Abstract-On-chip interconnect communication system consists of the drivers, interconnect wires and receivers. Several on-chip communication system models have been developed for the purpose of on-chip fault-tolerant communication research. While most of these models improved the channel modeling, the effects of the drivers and receivers to the whole communication system were largely ignored. In this paper, we introduce a comprehensive, system-level framework, to capture and integrate the characteristics of the channel as well as the drivers and receivers. The proposed framework offers a methodology to model the on-chip interconnect communication system and can provide a flexible and updateable platform to evaluate faulttolerant communication approaches. Furthermore, the current deterministic paradigm which end is worst case analysis pessimism is avoided by shifting towards statistical design flow to reduce uncertainties caused by process variation.
INTRODUCTION
On account of enhancements in process technology, number of components being integrated into a single Systemon-Chip (SoC) is progressively growing. Resulted in larger number of interconnects, the communication between these components is increasingly taking over crucial system paths and frequently becomes the basis for performance holdup [1] .Consequently, it becomes extremely vital for designers to explore the communication space early in the design flow.
From the communication point of view, the signals of onchip interconnect flow from the drivers, through the channel (interconnect wires) to the receivers. From literature, different DSM noise sources have been identified affecting each of these components of the interconnect communication system [2] . These noise sources can result in functional as well as timing errors.
To increase the reliability of the communication system, two approaches have been identified [3] . The first approach is through the 'noise budgeting' approach which applies the worst case analysis leading to increase of the noise margin in order to mitigate the noise. This approach results in high signal-to-noise ratio (SNR) at the expense of high power dissipation [2] . The analysis is rather a pessimistic analysis, to consider all noise sources to happen simultaneously at the worst possible extreme value which is misleading in real design.

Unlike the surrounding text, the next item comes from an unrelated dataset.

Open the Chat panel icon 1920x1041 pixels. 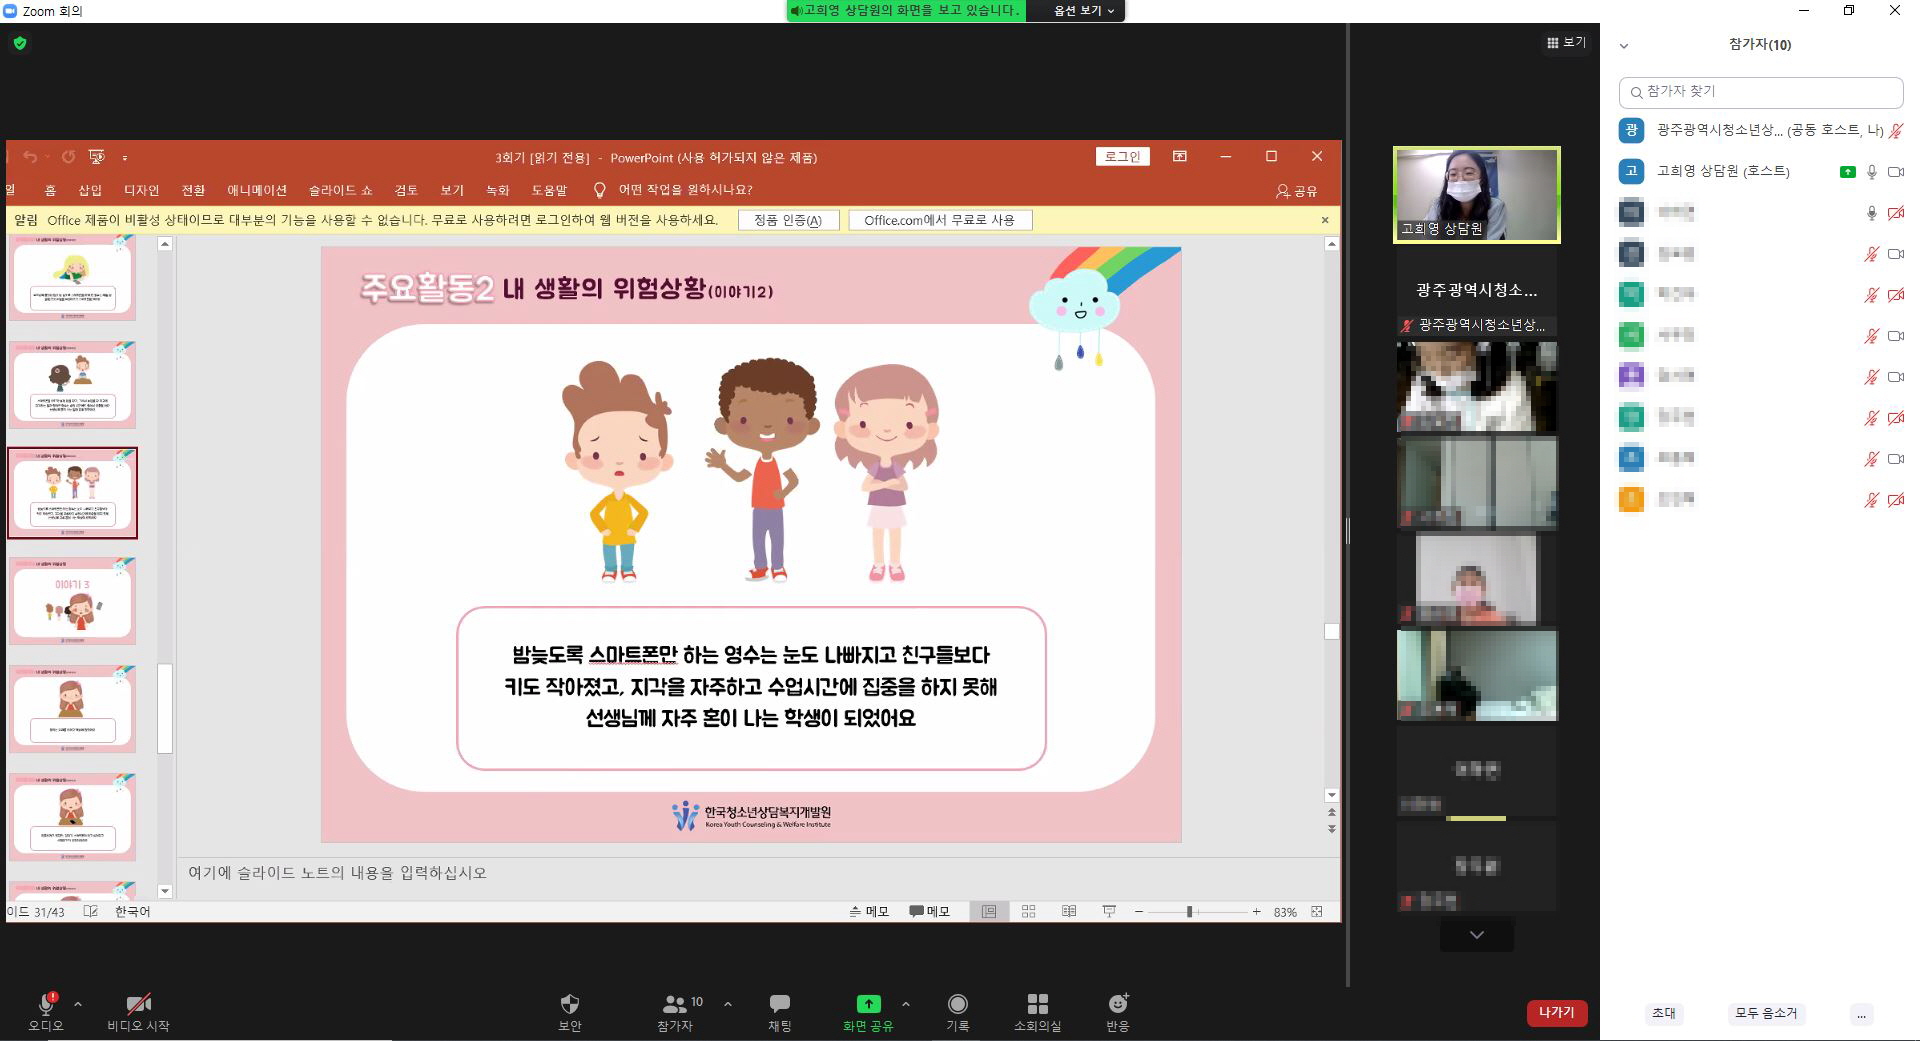pyautogui.click(x=779, y=1004)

The other approach is the fault-tolerant communication strategy which consists of design techniques that are inherently tolerant to noise and errors. Well-known subcategories under this topic are dynamic noise analysis, bus encoding, and channel coding [2, 4] . These methods have shown great success versus the noise-budgeting approaches in terms of optimality in speed and power [5] [6] [7] [8] . However, such communication techniques were largely evaluated through simplistic low-precision channel models which could not show the actual capacity of the techniques [5] [6] [8] [9] . In order to evaluate the fault-tolerant communication techniques, the very fundamental requirement is a comprehensive model of the communication system which consists of the drivers, receivers and interconnects.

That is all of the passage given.